Experiments on yourself

“I saw death, suicide,” wrote Kulakov, “close people were dying in my arms. All this is hard and scary. But the living dead, a person deprived of affection, an affable word, often even food and warmth, and deprived just when he most needs human participation - this is worse and more terrible than any death and any suffering."

Doctors have long argued about how leprosy is transmitted - hereditary or infectious. It is interesting that this disease is purely human. Neither animals nor birds get sick with leprosy. Therefore, the courage of doctors who tried to study leprosy for themselves is admirable.

The first of these was the Norwegian doctor Daniel Cornelius Danielssen. In the mid-19th century, leprosy was common in Norway. Got sick with it

whole families. Danielssen insisted on the opening of the first leper colony in the city of Bergen and became its chief physician.

For 15 years, he conducted the most dangerous experiments on himself. The courageous explorer removed particles from the nodules of lepers and inoculated them into himself, as inoculating smallpox. He also injected himself with the blood of the sick. And although he did it many times, he did not get leprosy.

Then Danielssen cut out a piece of the nodule from the diseased and transplanted it into his incision, under the skin. And again, the disease was not transmitted. The fearless Norwegian doctor lived after that for another half century and died in 1894 as an 80-year-old man in his native Bergen. By this time, the causative agent of leprosy had already been identified. The glory of its discovery belongs to another Norwegian doctor - Gerhard Hansen.

The "kingdom" of leprosy

Examining samples from an incision in the leper's skin through a microscope, Hansen saw bundles of sticks - straight and slightly curved, with rounded tips. They looked like cigarettes folded in packs. These were the bacilli - the causative agents of leprosy.

Meanwhile, the most dangerous experiments on oneself continued. The Italian doctor, a specialist in skin diseases, Giu-zeppe Prophet, inoculated himself with material that clearly contained the bacillus of leprosy. And again a miracle happened: the terrible disease did not stick!

Later it turned out that leprosy is transmitted from person to person, but, fortunately, not always. Moreover, it turns out that it is possible to separate really infectious patients from those who are not dangerous, the so-called "quiet". Statistics show that from prolonged contact with infectious lepers usually no more than 10 - 12 percent of healthy people get sick.

There are now over 10 million lepers all over the world.
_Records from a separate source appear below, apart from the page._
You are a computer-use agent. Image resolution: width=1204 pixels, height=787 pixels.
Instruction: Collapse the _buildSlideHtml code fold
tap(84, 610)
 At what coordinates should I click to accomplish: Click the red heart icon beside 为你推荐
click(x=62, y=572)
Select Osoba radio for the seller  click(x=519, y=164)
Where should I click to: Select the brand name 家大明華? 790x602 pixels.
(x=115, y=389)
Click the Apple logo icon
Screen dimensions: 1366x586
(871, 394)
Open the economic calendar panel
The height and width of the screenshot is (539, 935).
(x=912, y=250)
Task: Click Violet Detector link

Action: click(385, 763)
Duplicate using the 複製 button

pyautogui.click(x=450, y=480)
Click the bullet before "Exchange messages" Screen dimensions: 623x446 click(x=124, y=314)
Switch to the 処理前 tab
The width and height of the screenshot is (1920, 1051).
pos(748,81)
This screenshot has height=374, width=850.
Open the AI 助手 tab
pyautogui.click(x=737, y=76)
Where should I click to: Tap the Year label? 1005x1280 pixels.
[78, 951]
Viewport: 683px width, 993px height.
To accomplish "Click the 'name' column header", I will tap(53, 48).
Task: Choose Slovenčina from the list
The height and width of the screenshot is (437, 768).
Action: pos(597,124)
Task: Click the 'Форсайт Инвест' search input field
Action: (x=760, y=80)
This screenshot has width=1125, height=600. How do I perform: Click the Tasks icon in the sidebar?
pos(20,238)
Africa remains the "kingdom" of leprosy. Every tenth Congolese is disfigured by leprosy. There are many lepers in Gabon, Kenya, Cameroon, Tanzania.

Doctors say that leprosy is curable nowadays. There are already drugs that can slow down its development. But the path to getting rid of torment is long and difficult. Once upon a time it was said that leprosy is the Lord's punishment. It is significant that mother's milk contains substances that protect the still sinless child from the disease with a terrible disease. So, perhaps, leprosy is really a punishment for our sins, for the godless deeds, which humanity has innumerable?